What is asked:
1. From the SSH tunneling thread, write out the passage that begins at the words "Thank you so" and stops after "for not flaming!!!!)".
2. According to the SSH tunneling thread, where in PuTTY's settings are the tunnels located?

Text provided:
╔══

# Tunnelling whilst connected to an SSH session?



## wegotoeleven (Apr 1, 2010)

Hey guys,

I've been searching for any information regarding my issue this morning, and I haven't found anything sufficient... Is there a way to setup a new tunnel whilst connected to an SSH session, rather than initiating a new SSH connection?

Thanks!


----------



## SirDice (Apr 1, 2010)

From ssh(1):


> The supported escapes (assuming the default `~') are:
> 
> ~C      Open command line.  Currently this allows the addition of port forwardings using the -L, -R and -D options (see above).  It also allows the cancellation of existing remote port-forwardings using -KR[bind_address:]port.  !command allows the user to execute a local command if the PermitLocalCommand option is enabled in ssh_config(5).  Basic help is available, using the -h option.



With PuTTY it's easier. Just right click on the titlebar and choose "Change settings". You can find the tunnels under Connection->SSH->Tunnels.


----------



## wegotoeleven (Apr 1, 2010)

Thank you so much! Sorry for wasting your time; I'm still learning Terminal commands, let alone figuring out how to *read* man pages  (Thank you for not flaming!!!!)


----------



## SirDice (Apr 1, 2010)

One of the first commands you should learn is [cmd=]man man[/cmd]


----------

╚══

Material:
╔══

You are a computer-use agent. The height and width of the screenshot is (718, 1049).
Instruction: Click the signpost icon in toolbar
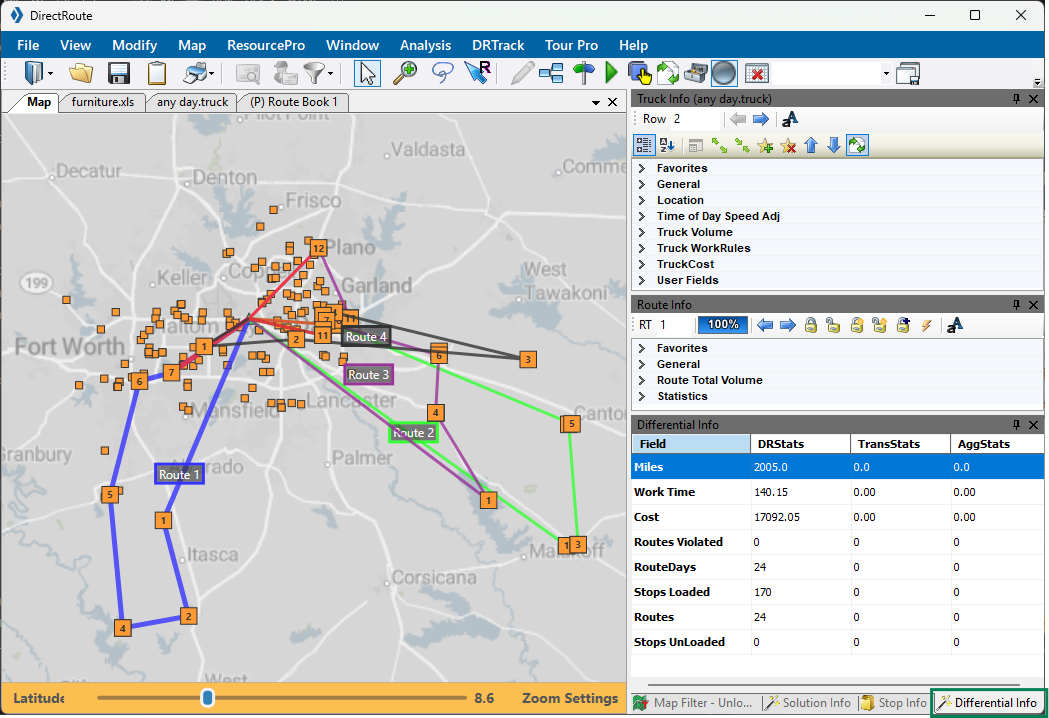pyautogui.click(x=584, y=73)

╚══

Per-task answers:
1.
Thank you so much! Sorry for wasting your time; I'm still learning Terminal commands, let alone figuring out how to *read* man pages  (Thank you for not flaming!!!!)

2. Under Connection->SSH->Tunnels.